DATA FOR ANALYSIS >>
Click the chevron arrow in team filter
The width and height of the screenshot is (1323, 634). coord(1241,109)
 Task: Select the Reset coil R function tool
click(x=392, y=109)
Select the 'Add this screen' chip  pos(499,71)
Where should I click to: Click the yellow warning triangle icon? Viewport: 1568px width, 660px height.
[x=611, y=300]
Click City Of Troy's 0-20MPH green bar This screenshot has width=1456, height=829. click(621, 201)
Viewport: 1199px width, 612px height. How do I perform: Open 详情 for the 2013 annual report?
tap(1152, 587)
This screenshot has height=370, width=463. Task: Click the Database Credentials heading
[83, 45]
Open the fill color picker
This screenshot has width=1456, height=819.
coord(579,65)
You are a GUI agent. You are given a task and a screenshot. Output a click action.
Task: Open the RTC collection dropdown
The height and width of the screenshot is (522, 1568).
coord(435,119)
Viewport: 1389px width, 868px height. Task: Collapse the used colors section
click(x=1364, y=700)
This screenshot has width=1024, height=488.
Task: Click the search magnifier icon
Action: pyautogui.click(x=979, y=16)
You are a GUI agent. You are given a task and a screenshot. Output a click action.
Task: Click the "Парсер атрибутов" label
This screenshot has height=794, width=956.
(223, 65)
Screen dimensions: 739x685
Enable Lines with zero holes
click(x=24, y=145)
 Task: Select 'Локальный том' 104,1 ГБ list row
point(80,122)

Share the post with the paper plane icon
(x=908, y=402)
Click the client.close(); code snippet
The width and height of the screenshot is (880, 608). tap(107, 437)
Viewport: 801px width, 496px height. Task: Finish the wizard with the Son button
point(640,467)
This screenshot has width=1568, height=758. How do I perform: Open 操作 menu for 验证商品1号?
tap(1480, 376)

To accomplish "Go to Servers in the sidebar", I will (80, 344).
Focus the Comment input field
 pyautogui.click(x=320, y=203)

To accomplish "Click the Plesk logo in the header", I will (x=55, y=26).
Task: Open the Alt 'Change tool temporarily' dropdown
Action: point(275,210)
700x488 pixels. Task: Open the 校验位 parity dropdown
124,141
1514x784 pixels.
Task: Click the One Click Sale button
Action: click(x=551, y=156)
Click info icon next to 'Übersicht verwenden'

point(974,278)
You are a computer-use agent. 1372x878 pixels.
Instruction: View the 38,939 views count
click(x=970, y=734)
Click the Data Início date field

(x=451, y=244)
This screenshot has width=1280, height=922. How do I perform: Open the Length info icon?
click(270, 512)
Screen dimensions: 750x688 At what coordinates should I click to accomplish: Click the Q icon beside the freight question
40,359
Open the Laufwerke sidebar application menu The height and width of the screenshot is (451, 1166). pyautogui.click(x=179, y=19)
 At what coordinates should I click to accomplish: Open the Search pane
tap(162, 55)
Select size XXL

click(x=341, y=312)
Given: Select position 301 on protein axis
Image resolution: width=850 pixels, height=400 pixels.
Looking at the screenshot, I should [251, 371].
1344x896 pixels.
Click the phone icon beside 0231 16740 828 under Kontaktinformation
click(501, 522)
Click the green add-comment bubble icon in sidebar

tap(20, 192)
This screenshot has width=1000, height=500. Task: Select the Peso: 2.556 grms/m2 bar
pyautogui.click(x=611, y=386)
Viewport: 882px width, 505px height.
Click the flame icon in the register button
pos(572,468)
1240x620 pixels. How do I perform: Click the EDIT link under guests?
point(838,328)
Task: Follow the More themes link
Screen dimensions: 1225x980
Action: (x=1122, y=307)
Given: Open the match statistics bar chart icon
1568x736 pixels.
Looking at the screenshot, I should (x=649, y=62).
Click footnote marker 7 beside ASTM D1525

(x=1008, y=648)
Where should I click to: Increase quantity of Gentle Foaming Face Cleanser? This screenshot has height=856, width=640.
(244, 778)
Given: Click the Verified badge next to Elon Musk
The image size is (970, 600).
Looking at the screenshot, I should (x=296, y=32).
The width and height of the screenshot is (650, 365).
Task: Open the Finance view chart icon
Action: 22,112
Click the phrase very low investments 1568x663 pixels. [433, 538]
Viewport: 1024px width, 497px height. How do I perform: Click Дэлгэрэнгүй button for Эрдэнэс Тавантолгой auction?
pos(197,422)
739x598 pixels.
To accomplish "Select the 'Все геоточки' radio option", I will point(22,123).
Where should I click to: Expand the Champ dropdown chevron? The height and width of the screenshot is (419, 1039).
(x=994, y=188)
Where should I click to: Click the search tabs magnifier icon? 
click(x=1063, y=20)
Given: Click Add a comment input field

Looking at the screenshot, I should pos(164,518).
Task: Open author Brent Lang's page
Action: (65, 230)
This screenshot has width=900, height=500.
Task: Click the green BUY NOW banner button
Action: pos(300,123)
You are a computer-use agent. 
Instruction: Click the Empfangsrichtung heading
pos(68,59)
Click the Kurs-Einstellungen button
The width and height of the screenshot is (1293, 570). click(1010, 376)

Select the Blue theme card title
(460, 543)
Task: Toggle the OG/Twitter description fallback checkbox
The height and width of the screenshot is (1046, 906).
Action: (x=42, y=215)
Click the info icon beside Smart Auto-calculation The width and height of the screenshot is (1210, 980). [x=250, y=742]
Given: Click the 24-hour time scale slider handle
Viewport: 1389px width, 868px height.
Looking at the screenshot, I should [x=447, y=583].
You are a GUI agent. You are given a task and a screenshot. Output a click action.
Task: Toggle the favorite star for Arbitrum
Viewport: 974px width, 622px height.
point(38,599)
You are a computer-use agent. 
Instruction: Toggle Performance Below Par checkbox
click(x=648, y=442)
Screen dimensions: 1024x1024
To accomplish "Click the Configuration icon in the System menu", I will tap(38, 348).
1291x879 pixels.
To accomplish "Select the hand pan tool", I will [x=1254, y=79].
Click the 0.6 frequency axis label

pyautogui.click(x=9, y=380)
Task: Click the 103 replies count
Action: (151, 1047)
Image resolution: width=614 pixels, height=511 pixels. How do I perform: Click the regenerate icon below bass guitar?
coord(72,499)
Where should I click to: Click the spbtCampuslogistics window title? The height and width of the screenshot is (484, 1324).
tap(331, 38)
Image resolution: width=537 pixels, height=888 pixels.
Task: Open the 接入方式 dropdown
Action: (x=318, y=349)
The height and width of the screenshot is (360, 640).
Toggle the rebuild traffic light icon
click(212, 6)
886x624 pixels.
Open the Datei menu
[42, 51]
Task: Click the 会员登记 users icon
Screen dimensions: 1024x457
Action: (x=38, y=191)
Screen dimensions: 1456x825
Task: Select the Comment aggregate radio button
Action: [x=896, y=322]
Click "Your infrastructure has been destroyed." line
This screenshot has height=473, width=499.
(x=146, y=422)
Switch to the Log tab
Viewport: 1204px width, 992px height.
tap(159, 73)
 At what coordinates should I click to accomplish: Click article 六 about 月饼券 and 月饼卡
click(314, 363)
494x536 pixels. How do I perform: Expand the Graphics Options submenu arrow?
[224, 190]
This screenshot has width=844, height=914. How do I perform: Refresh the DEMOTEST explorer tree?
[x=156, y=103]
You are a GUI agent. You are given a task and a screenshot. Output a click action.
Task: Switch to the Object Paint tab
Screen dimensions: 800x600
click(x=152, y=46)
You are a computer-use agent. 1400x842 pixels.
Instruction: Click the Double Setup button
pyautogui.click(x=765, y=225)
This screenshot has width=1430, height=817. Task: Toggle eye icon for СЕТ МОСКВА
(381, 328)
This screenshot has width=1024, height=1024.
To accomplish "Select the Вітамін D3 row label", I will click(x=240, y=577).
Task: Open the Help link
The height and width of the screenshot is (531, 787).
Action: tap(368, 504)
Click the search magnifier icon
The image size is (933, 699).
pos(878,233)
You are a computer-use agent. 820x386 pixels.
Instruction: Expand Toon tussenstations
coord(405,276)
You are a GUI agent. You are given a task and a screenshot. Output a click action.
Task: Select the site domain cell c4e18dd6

EXERCISE GOAL >>
Each record must be copied out exactly and in full.

RESPONSE TO THIS TASK >>
Click the chevron arrow in team filter
The width and height of the screenshot is (1323, 634). coord(1241,109)
 Task: Select the Reset coil R function tool
click(x=392, y=109)
Select the 'Add this screen' chip  pos(499,71)
Where should I click to: Click the yellow warning triangle icon? Viewport: 1568px width, 660px height.
[x=611, y=300]
Click City Of Troy's 0-20MPH green bar This screenshot has width=1456, height=829. click(621, 201)
Viewport: 1199px width, 612px height. How do I perform: Open 详情 for the 2013 annual report?
tap(1152, 587)
This screenshot has height=370, width=463. Task: Click the Database Credentials heading
[83, 45]
Open the fill color picker
This screenshot has width=1456, height=819.
coord(579,65)
You are a GUI agent. You are given a task and a screenshot. Output a click action.
Task: Open the RTC collection dropdown
The height and width of the screenshot is (522, 1568).
coord(435,119)
Viewport: 1389px width, 868px height. Task: Collapse the used colors section
click(x=1364, y=700)
This screenshot has width=1024, height=488.
Task: Click the search magnifier icon
Action: pyautogui.click(x=979, y=16)
You are a GUI agent. You are given a task and a screenshot. Output a click action.
Task: Click the "Парсер атрибутов" label
This screenshot has height=794, width=956.
(223, 65)
Screen dimensions: 739x685
Enable Lines with zero holes
click(x=24, y=145)
 Task: Select 'Локальный том' 104,1 ГБ list row
point(80,122)

Share the post with the paper plane icon
(x=908, y=402)
Click the client.close(); code snippet
The width and height of the screenshot is (880, 608). tap(107, 437)
Viewport: 801px width, 496px height. Task: Finish the wizard with the Son button
point(640,467)
This screenshot has width=1568, height=758. How do I perform: Open 操作 menu for 验证商品1号?
tap(1480, 376)

To accomplish "Go to Servers in the sidebar", I will (80, 344).
Focus the Comment input field
 pyautogui.click(x=320, y=203)

To accomplish "Click the Plesk logo in the header", I will (x=55, y=26).
Task: Open the Alt 'Change tool temporarily' dropdown
Action: point(275,210)
700x488 pixels. Task: Open the 校验位 parity dropdown
124,141
1514x784 pixels.
Task: Click the One Click Sale button
Action: click(x=551, y=156)
Click info icon next to 'Übersicht verwenden'

point(974,278)
You are a computer-use agent. 1372x878 pixels.
Instruction: View the 38,939 views count
click(x=970, y=734)
Click the Data Início date field

(x=451, y=244)
This screenshot has width=1280, height=922. How do I perform: Open the Length info icon?
click(270, 512)
Screen dimensions: 750x688 At what coordinates should I click to accomplish: Click the Q icon beside the freight question
40,359
Open the Laufwerke sidebar application menu The height and width of the screenshot is (451, 1166). pyautogui.click(x=179, y=19)
 At what coordinates should I click to accomplish: Open the Search pane
tap(162, 55)
Select size XXL

click(x=341, y=312)
Given: Select position 301 on protein axis
Image resolution: width=850 pixels, height=400 pixels.
Looking at the screenshot, I should [251, 371].
1344x896 pixels.
Click the phone icon beside 0231 16740 828 under Kontaktinformation
click(501, 522)
Click the green add-comment bubble icon in sidebar

tap(20, 192)
This screenshot has width=1000, height=500. Task: Select the Peso: 2.556 grms/m2 bar
pyautogui.click(x=611, y=386)
Viewport: 882px width, 505px height.
Click the flame icon in the register button
pos(572,468)
1240x620 pixels. How do I perform: Click the EDIT link under guests?
point(838,328)
Task: Follow the More themes link
Screen dimensions: 1225x980
Action: (x=1122, y=307)
Given: Open the match statistics bar chart icon
1568x736 pixels.
Looking at the screenshot, I should (x=649, y=62).
Click footnote marker 7 beside ASTM D1525

(x=1008, y=648)
Where should I click to: Increase quantity of Gentle Foaming Face Cleanser? This screenshot has height=856, width=640.
(244, 778)
Given: Click the Verified badge next to Elon Musk
The image size is (970, 600).
Looking at the screenshot, I should (x=296, y=32).
The width and height of the screenshot is (650, 365).
Task: Open the Finance view chart icon
Action: 22,112
Click the phrase very low investments 1568x663 pixels. [433, 538]
Viewport: 1024px width, 497px height. How do I perform: Click Дэлгэрэнгүй button for Эрдэнэс Тавантолгой auction?
pos(197,422)
739x598 pixels.
To accomplish "Select the 'Все геоточки' radio option", I will point(22,123).
Where should I click to: Expand the Champ dropdown chevron? The height and width of the screenshot is (419, 1039).
(x=994, y=188)
Where should I click to: Click the search tabs magnifier icon? 
click(x=1063, y=20)
Given: Click Add a comment input field

Looking at the screenshot, I should pos(164,518).
Task: Open author Brent Lang's page
Action: (65, 230)
This screenshot has width=900, height=500.
Task: Click the green BUY NOW banner button
Action: pos(300,123)
You are a computer-use agent. 
Instruction: Click the Empfangsrichtung heading
pos(68,59)
Click the Kurs-Einstellungen button
The width and height of the screenshot is (1293, 570). click(1010, 376)

Select the Blue theme card title
(460, 543)
Task: Toggle the OG/Twitter description fallback checkbox
The height and width of the screenshot is (1046, 906).
Action: (x=42, y=215)
Click the info icon beside Smart Auto-calculation The width and height of the screenshot is (1210, 980). [x=250, y=742]
Given: Click the 24-hour time scale slider handle
Viewport: 1389px width, 868px height.
Looking at the screenshot, I should [x=447, y=583].
You are a GUI agent. You are given a task and a screenshot. Output a click action.
Task: Toggle the favorite star for Arbitrum
Viewport: 974px width, 622px height.
point(38,599)
You are a computer-use agent. 
Instruction: Toggle Performance Below Par checkbox
click(x=648, y=442)
Screen dimensions: 1024x1024
To accomplish "Click the Configuration icon in the System menu", I will tap(38, 348).
1291x879 pixels.
To accomplish "Select the hand pan tool", I will [x=1254, y=79].
Click the 0.6 frequency axis label

pyautogui.click(x=9, y=380)
Task: Click the 103 replies count
Action: (151, 1047)
Image resolution: width=614 pixels, height=511 pixels. How do I perform: Click the regenerate icon below bass guitar?
coord(72,499)
Where should I click to: Click the spbtCampuslogistics window title? The height and width of the screenshot is (484, 1324).
tap(331, 38)
Image resolution: width=537 pixels, height=888 pixels.
Task: Open the 接入方式 dropdown
Action: (x=318, y=349)
The height and width of the screenshot is (360, 640).
Toggle the rebuild traffic light icon
click(212, 6)
886x624 pixels.
Open the Datei menu
[42, 51]
Task: Click the 会员登记 users icon
Screen dimensions: 1024x457
Action: (x=38, y=191)
Screen dimensions: 1456x825
Task: Select the Comment aggregate radio button
Action: [x=896, y=322]
Click "Your infrastructure has been destroyed." line
This screenshot has height=473, width=499.
(x=146, y=422)
Switch to the Log tab
Viewport: 1204px width, 992px height.
tap(159, 73)
 At what coordinates should I click to accomplish: Click article 六 about 月饼券 and 月饼卡
click(314, 363)
494x536 pixels. How do I perform: Expand the Graphics Options submenu arrow?
[224, 190]
This screenshot has width=844, height=914. How do I perform: Refresh the DEMOTEST explorer tree?
[x=156, y=103]
You are a GUI agent. You are given a task and a screenshot. Output a click action.
Task: Switch to the Object Paint tab
Screen dimensions: 800x600
click(x=152, y=46)
You are a computer-use agent. 1400x842 pixels.
Instruction: Click the Double Setup button
pyautogui.click(x=765, y=225)
This screenshot has width=1430, height=817. Task: Toggle eye icon for СЕТ МОСКВА
(381, 328)
This screenshot has width=1024, height=1024.
To accomplish "Select the Вітамін D3 row label", I will click(x=240, y=577).
Task: Open the Help link
The height and width of the screenshot is (531, 787).
Action: tap(368, 504)
Click the search magnifier icon
The image size is (933, 699).
pos(878,233)
You are a computer-use agent. 820x386 pixels.
Instruction: Expand Toon tussenstations
coord(405,276)
You are a GUI agent. You are given a task and a screenshot. Output a click action.
Task: Select the site domain cell c4e18dd6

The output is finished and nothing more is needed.